I tried out three of Bittium's phones, briefly. The Tough Mobile is a typical midrange, Qualcomm-powered slab, but it's ruggedized to military specs, and you tin reboot it into a super-secure mode that runs merely approved applications. The other phones were hybrid cellular-satellite models with big antennas you can screw on the summit. The phones are extra loud, and they work when they're covered in nigh freezing mud.

Bittium's security extends to manufacturing; it makes its phones in Finland, using some of the infrastructure Nokia left backside subsequently its 2022 collapse.

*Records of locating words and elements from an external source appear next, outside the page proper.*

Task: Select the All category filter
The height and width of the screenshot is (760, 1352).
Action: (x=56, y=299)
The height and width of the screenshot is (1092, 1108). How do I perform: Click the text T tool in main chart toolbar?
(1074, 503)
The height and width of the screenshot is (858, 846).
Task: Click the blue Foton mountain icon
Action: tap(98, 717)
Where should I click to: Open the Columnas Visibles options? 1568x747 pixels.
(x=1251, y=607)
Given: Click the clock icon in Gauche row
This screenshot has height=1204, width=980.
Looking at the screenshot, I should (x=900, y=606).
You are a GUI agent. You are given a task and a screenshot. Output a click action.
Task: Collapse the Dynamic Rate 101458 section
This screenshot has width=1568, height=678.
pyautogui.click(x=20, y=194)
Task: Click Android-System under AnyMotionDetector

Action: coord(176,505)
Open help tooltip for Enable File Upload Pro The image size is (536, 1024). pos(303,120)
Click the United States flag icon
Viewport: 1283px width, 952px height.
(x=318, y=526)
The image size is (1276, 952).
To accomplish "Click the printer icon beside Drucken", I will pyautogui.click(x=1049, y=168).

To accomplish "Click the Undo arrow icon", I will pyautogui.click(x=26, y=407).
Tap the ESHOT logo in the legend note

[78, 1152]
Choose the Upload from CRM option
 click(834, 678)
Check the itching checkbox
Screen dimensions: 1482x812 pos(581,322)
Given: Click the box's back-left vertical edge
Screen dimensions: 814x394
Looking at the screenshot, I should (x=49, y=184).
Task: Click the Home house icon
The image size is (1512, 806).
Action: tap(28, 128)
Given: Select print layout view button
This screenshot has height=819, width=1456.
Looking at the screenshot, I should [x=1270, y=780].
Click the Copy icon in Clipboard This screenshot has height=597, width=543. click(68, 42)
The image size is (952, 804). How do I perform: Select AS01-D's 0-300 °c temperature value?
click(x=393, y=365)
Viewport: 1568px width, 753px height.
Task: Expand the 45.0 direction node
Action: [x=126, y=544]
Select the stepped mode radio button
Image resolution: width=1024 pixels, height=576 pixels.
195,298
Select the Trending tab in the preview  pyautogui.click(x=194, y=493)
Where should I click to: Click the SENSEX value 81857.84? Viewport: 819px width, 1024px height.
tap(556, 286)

"That'due south part of the total security thinking," Sankala said. "Part of the device security is the place where information technology is manufactured, and so no one can put anything within. No one can trick anything when you control the whole product line."

Bittium Phones

The Section of Defense currently has LG, Samsung, Apple, and older BlackBerry products on its "approved products list" for multifunction mobile devices. Bittium isn't on the list. But its phones are some of the first to work on FirstNet, the public-safety-but network AT&T is setting upward on sectional spectrum. FirstNet, which is supposed to unify all of the chaotic networks that police and emergency responders use throughout the US, is either four or fifteen years tardily, depending on how yous define "late," although AT&T's announcement in late March reinvigorated hope that it will actually happen.

On FirstNet, Bittium's major competitors are California-based rugged phone maker Sonim and Motorola Solutions, which isn't the role of Motorola at present endemic by Lenovo only an independent American company.

And while Bittium's phones aren't DoD certified "nether our own name," Sankala said, the visitor does white-characterization products, and its promotional videos for mission-critical battleground systems that use reserved NATO frequencies are pretty American.

With 450 people at its headquarters, Bittium is i of the bigger tech firms in Oulu, a surprising tech hub near the Arctic Circle that's also habitation to Polar fitness trackers and Nokia's 5G base-station manufacturing business. When Nokia fell autonomously effectually 2022, Oulu reinvented itself as a hub of tech startups, with dozens of pocket-size to mid-sized tech companies now calling the metropolis of 250,000 domicile.

"During the Microsoft era of Nokia, at that place were and so many unemployed engineers. That was a very good time to hire people," Sankala said, smiling.